The through line here is the sculpture of Carl Andre, perhaps the truest and most radical Minimalist of all. Mr. Andre’s signature floor-hugging works, formed from softly glowing tiles of lead, zinc and copper, could function unobtrusively as avant-garde rugs. But they also counter Minimalism’s aloof untouchability, because they are meant to be walked on and must be, for the full Andre experience.

 

The exhibition pairs 10 of Mr. Andre’s sculptures with 10 works by his Minimalist contemporaries, including Frank Stella, Agnes Martin, Donald Judd, Robert Ryman and Sol LeWitt.

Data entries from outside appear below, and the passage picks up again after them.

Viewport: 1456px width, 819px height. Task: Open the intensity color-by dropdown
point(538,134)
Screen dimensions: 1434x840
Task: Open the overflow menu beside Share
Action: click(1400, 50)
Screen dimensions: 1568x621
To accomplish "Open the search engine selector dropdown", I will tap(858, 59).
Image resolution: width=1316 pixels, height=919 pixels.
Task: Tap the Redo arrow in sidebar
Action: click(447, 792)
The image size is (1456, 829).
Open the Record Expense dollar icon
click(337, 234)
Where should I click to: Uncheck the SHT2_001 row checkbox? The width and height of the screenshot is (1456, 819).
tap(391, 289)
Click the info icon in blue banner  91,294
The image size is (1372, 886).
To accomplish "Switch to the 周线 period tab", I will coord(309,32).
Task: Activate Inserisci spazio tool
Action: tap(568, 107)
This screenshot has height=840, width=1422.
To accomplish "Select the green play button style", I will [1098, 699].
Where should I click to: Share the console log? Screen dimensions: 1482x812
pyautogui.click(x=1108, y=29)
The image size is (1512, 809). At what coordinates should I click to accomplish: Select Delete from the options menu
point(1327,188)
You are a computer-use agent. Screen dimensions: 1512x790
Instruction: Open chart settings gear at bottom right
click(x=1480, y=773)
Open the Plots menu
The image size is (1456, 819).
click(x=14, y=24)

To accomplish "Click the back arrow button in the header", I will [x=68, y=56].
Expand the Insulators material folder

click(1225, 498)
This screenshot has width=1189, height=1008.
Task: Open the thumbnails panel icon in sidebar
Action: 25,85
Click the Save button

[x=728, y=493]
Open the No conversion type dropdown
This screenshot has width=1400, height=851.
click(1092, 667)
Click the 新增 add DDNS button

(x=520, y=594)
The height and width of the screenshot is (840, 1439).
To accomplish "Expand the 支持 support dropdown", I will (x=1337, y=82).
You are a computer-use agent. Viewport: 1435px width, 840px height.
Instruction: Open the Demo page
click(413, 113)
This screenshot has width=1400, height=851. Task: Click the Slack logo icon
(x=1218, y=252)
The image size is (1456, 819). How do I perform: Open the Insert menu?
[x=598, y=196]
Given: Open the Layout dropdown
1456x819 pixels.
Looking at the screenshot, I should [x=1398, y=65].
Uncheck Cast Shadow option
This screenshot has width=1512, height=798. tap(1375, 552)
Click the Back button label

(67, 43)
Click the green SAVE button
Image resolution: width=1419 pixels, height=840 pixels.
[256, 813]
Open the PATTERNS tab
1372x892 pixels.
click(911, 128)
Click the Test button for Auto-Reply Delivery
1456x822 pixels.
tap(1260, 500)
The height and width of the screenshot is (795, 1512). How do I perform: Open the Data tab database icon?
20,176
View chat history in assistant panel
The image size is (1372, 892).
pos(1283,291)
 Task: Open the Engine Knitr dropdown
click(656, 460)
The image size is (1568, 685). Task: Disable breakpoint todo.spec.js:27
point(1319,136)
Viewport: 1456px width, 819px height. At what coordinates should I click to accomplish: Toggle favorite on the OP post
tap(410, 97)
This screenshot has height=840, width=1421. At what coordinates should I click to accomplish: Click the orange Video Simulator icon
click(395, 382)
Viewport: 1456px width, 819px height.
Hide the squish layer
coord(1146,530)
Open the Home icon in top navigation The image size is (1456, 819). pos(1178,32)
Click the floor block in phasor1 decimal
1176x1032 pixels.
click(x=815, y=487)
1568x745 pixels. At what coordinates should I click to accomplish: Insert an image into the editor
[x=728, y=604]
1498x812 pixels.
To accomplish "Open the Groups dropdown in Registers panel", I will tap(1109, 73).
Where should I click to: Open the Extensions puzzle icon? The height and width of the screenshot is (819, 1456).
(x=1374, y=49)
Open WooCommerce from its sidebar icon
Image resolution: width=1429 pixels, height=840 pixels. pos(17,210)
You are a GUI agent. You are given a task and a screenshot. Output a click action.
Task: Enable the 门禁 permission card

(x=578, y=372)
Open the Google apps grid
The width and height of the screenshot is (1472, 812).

Sometimes the pairings are drop-dead gorgeous, as when Frank Stella’s orange-striped star-shaped painting “Port Tampa City,” from 1963, hangs above a copper Andre. One of three nonwalkable Andres here is the little-known “32-Part Reciprocal Invention,” which consists of 32 pieces of used rebar, found in pieces roughly 4 to 23 inches long arranged and spaced in two rows according to length. The piece is paired with a Judd stack of wall boxes — this one in stainless steel and blue plexiglass. One of Judd’s long, narrow wall reliefs, composed according to the Fibonacci sequence, would have been the ideal partner.

 

The only non-Minimalist represented here is the sculptor John Chamberlain, whose use of crumpled car bodies from local junkyards echoed the Minimalists’ proclivity for ready-made objects and materials available from New York factories. These businesses were steadily disappearing from the city’s workscape during the 1960s and ’70s, Minimalism’s heyday, a point developed impressively in the catalog essay by the art historian Alastair Rider.